Parakeet Realtime EOU 120M v1 โ€” cache-aware ONNX (FP16)

This is an ONNX export of NVIDIA's parakeet_realtime_eou_120m-v1 FastConformer RNN-T model with the cache-aware encoder I/O ports preserved, so it can be used for streaming inference under ONNX Runtime without mid-word corruption at chunk boundaries.

It is intended as a drop-in replacement for the community export at ysdede/parakeet-realtime-eou-120m-v1-onnx for users who need the cache-aware streaming surface.

Why this export exists

The encoder is a 17-layer FastConformer with attention context [70, 1] (5.6 s left, 80 ms right). When that left-context state is not threaded across chunks, the encoder warms up mid-word at every chunk boundary, producing artifacts like talk / ovilla / c for the word "talkative". The community ONNX export strips the cache I/O ports, which is fine for full-utterance offline use but breaks streaming.

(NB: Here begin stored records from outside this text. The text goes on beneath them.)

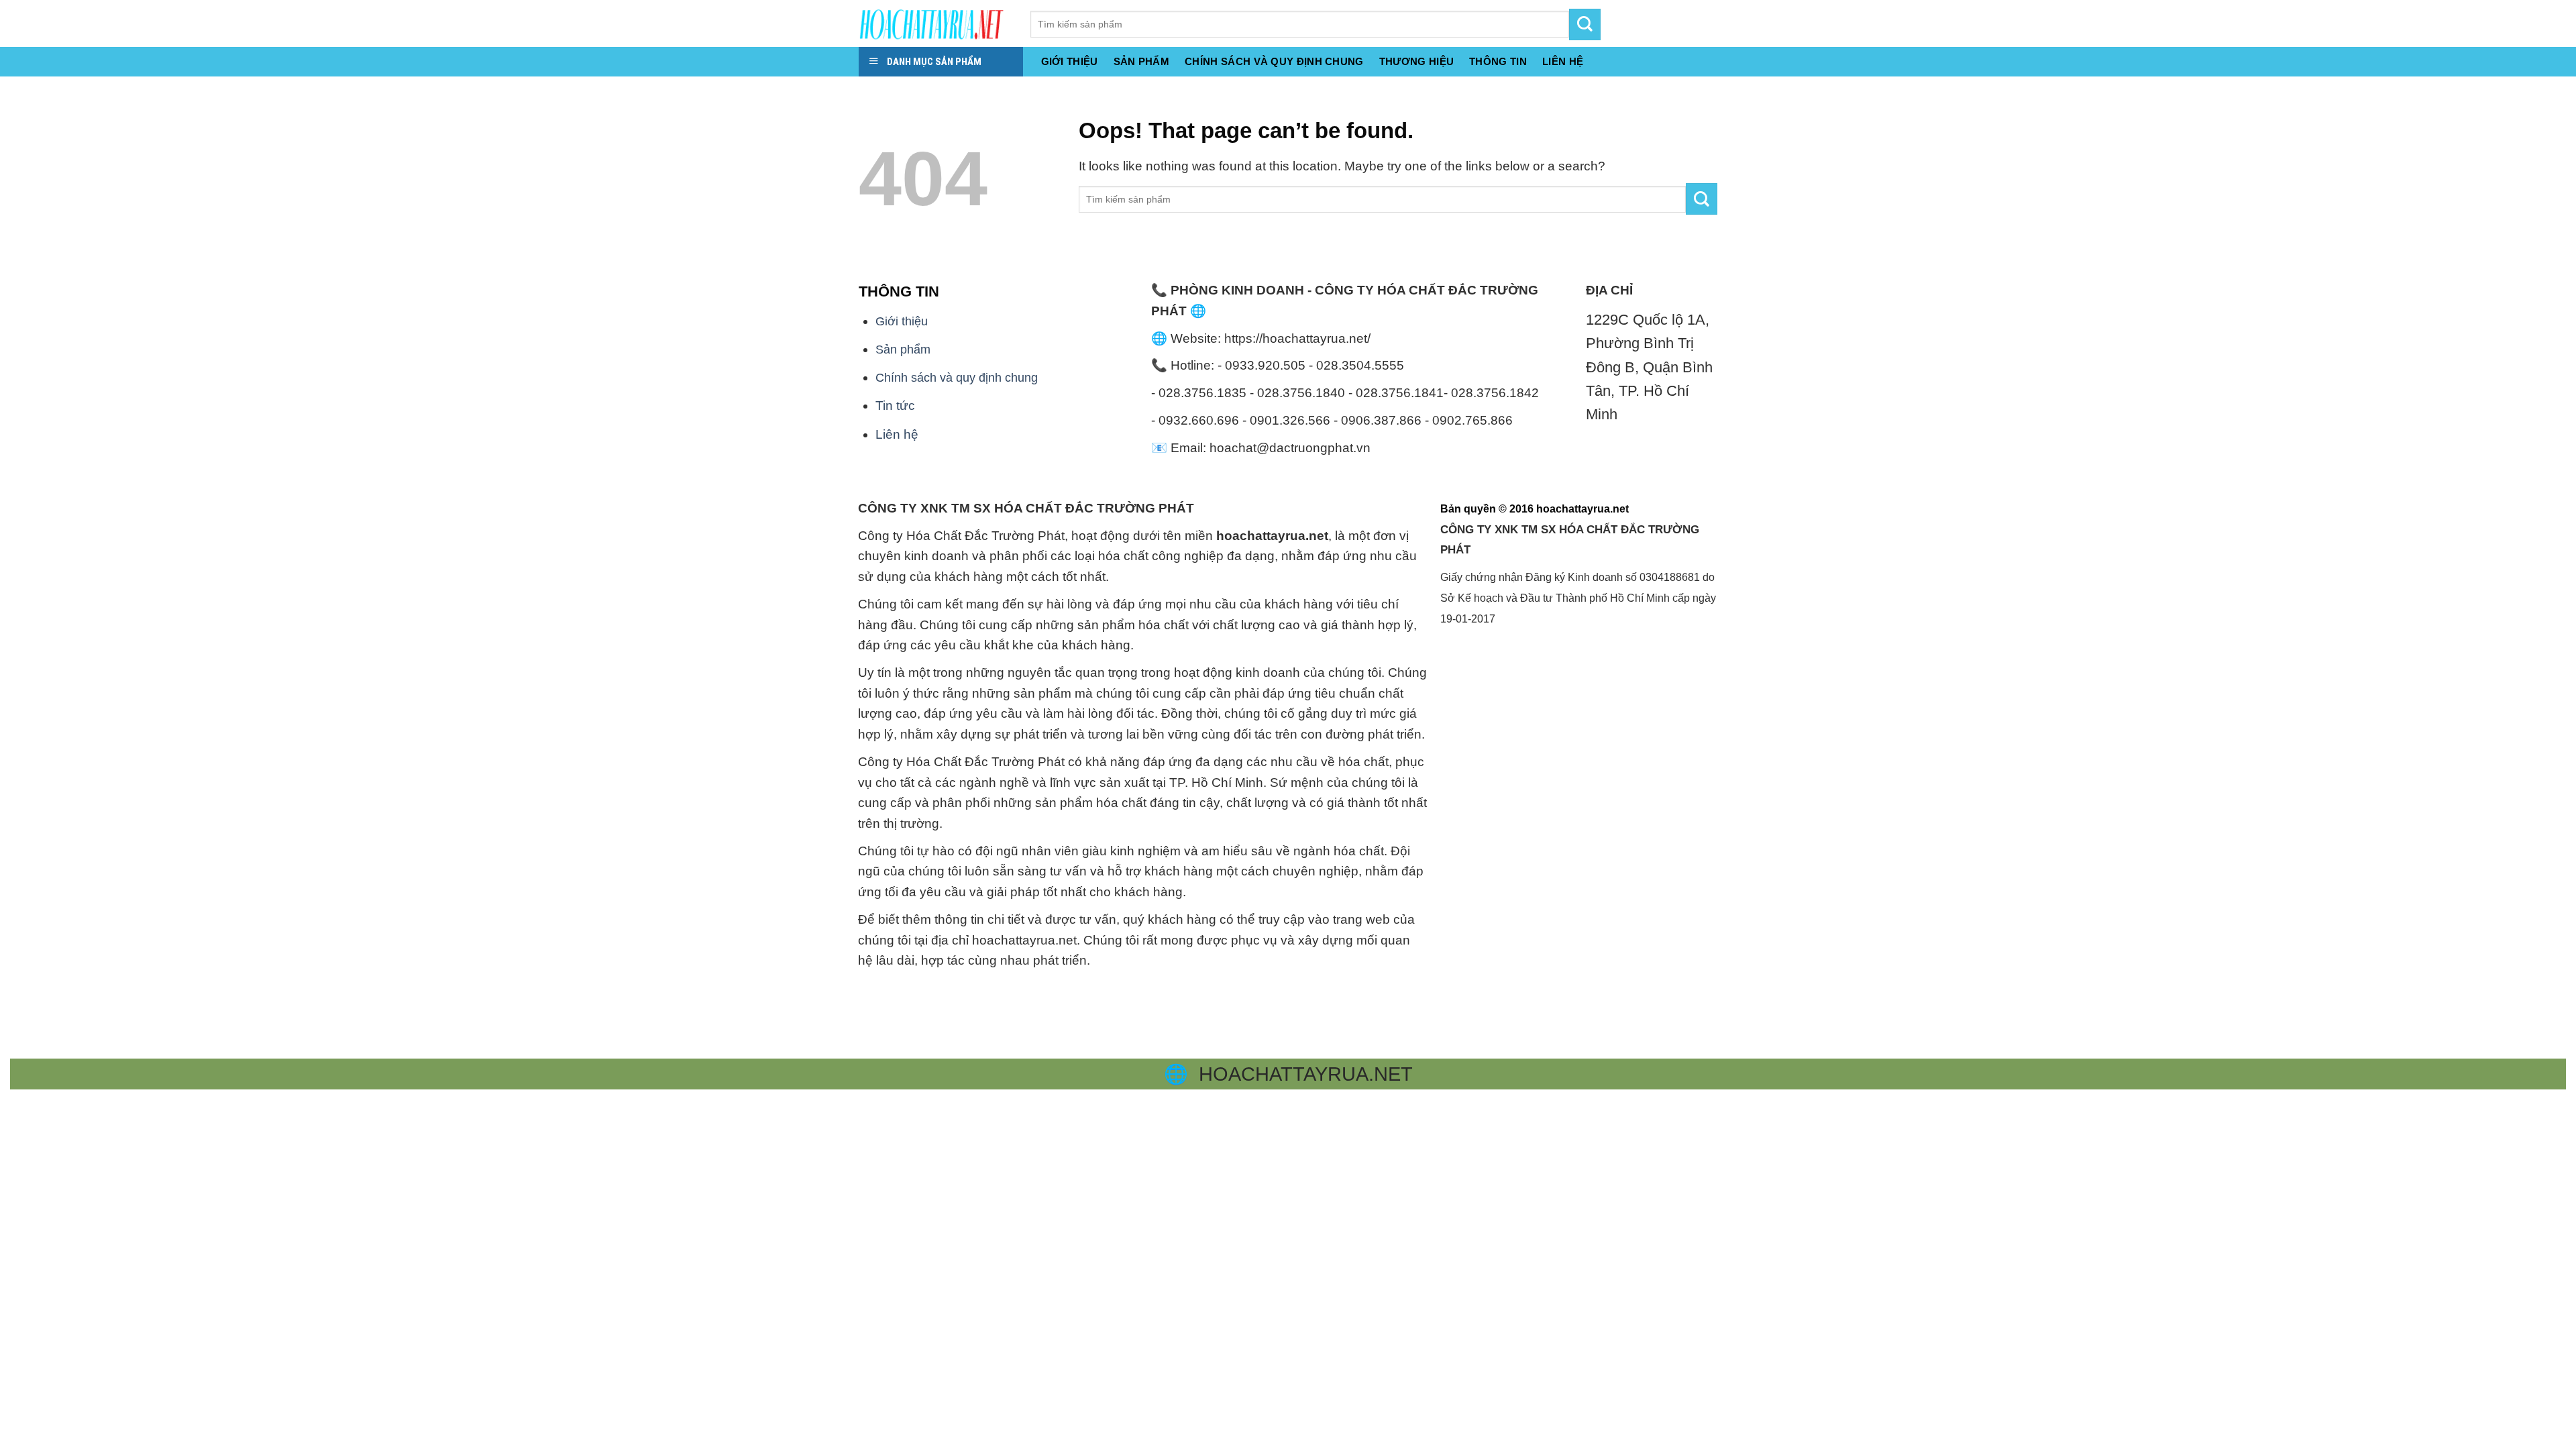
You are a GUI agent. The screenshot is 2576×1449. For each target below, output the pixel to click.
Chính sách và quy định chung (1274, 61)
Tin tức (895, 405)
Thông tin (1498, 61)
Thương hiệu (1416, 61)
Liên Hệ (1562, 61)
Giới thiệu (1069, 61)
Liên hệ (896, 434)
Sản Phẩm (1141, 61)
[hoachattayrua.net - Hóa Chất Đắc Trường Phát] (934, 23)
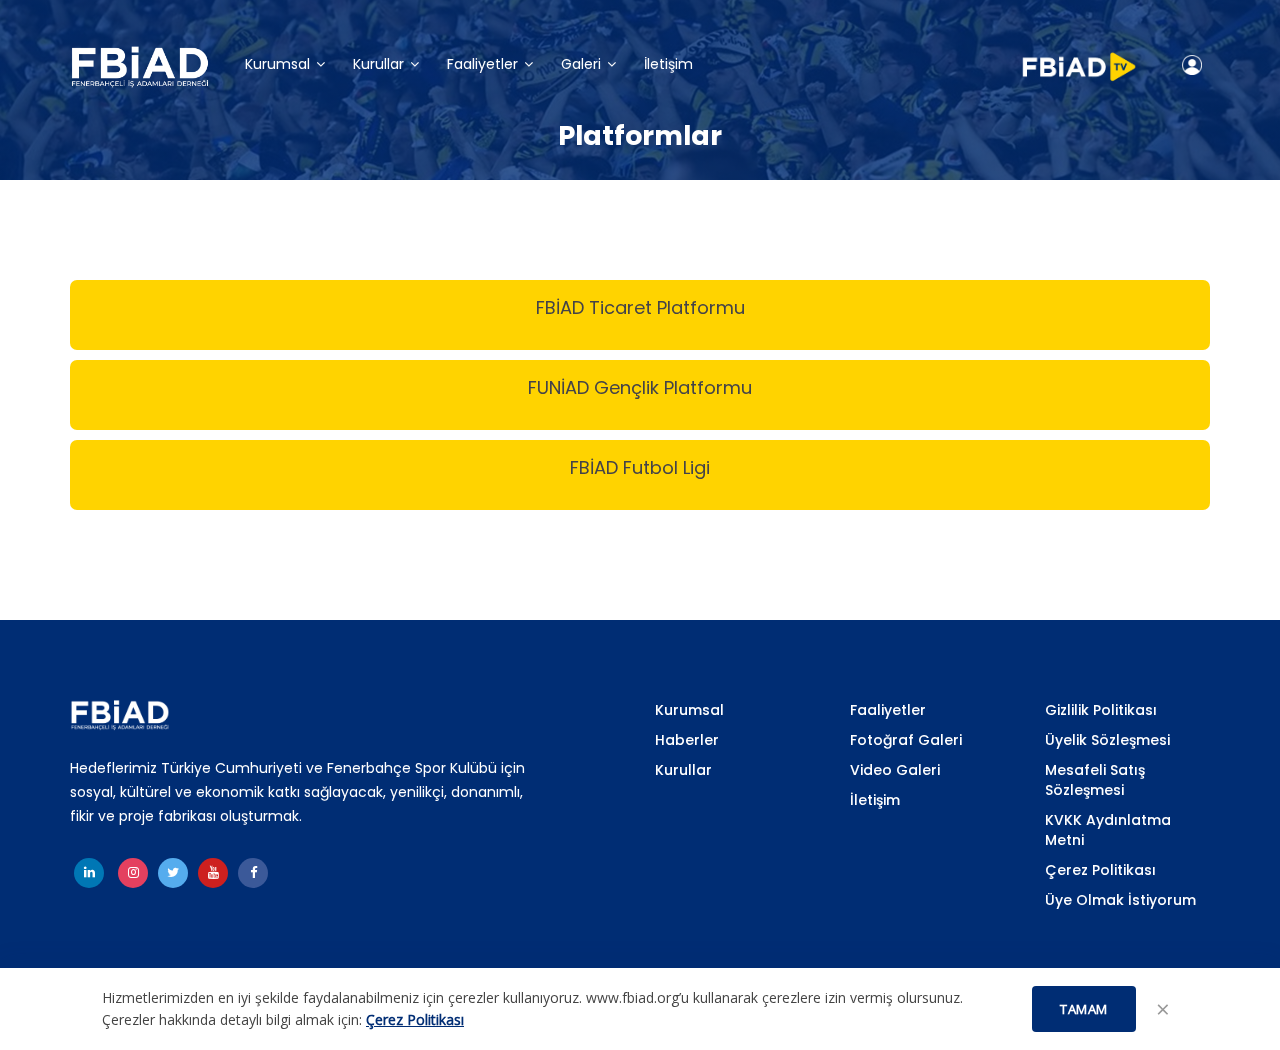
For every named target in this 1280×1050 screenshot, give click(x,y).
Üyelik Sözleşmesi (1107, 740)
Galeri (581, 65)
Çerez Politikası (1100, 870)
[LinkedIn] (89, 873)
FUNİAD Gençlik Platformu (640, 387)
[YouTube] (213, 873)
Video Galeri (895, 770)
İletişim (668, 65)
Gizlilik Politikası (1101, 710)
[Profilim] (1192, 65)
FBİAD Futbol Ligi (640, 467)
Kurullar (378, 65)
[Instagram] (133, 873)
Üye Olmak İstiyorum (1120, 900)
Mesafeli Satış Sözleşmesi (1095, 780)
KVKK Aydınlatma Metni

This export wraps cache_aware_stream_step() so all four cache tensors are exposed as explicit ONNX inputs and outputs, allowing the caller to thread state across chunks. The wrapper pattern is taken from FluidAudio's convert_streaming_encoder.py, translated from CoreML to ONNX.

Files

File Size Purpose
streaming_encoder.fp16.onnx 222 MB Cache-aware FastConformer encoder (FP16 weights, FP32 I/O)
decoder_joint-model.int8.onnx 5.2 MB RNN-T prediction + joint network (INT8, reused unchanged from ysdede)
vocab.txt 8 KB 1027-line tokenizer vocabulary (1024 BPE + EOU + EOB + blank)
config.json <1 KB Model metadata (vocab size, special token ids, subsampling)
streaming_encoder.meta.json <1 KB Cache shapes + I/O contract for the cache-aware encoder

Cache-aware I/O contract

The streaming encoder takes six inputs and produces six outputs (cache shapes are for batch=1):

Tensor Shape dtype Purpose
Inputs
audio_signal [1, 128, 128] float32 Log-mel features, 128 mels ร— 128 frames (= 1.28 s @ 10 ms hop)
audio_length [1] int32 Number of valid mel frames in audio_signal
pre_cache [1, 128, 16] float32 Last 16 mel frames from the previous chunk (zero on first call)
cache_last_channel [17, 1, 70, 512] float32 Per-layer attention KV cache (17 layers ร— 70 frames ร— 512 hidden)
cache_last_time [17, 1, 512, 8] float32 Per-layer time-conv cache (17 layers ร— 512 hidden ร— 8 frames)
cache_last_channel_len [1] int32 How many valid frames the channel cache currently holds
Outputs
encoded_output [1, 512, 16] float32 Encoded features, ready to feed into decoder+joint
encoded_length [1] int32 Number of valid encoded frames
new_pre_cache [1, 128, 16] float32 Refreshed mel pre-cache for the next chunk
new_cache_last_channel [17, 1, 70, 512] float32 Refreshed attention KV cache
new_cache_last_time [17, 1, 512, 8] float32 Refreshed time-conv cache
new_cache_last_channel_len [1] int32 Refreshed channel cache length counter

On the first chunk of an utterance, all four cache tensors are zero-initialized. On every subsequent chunk, the caller passes the previous step's new_* outputs back in as the corresponding inputs.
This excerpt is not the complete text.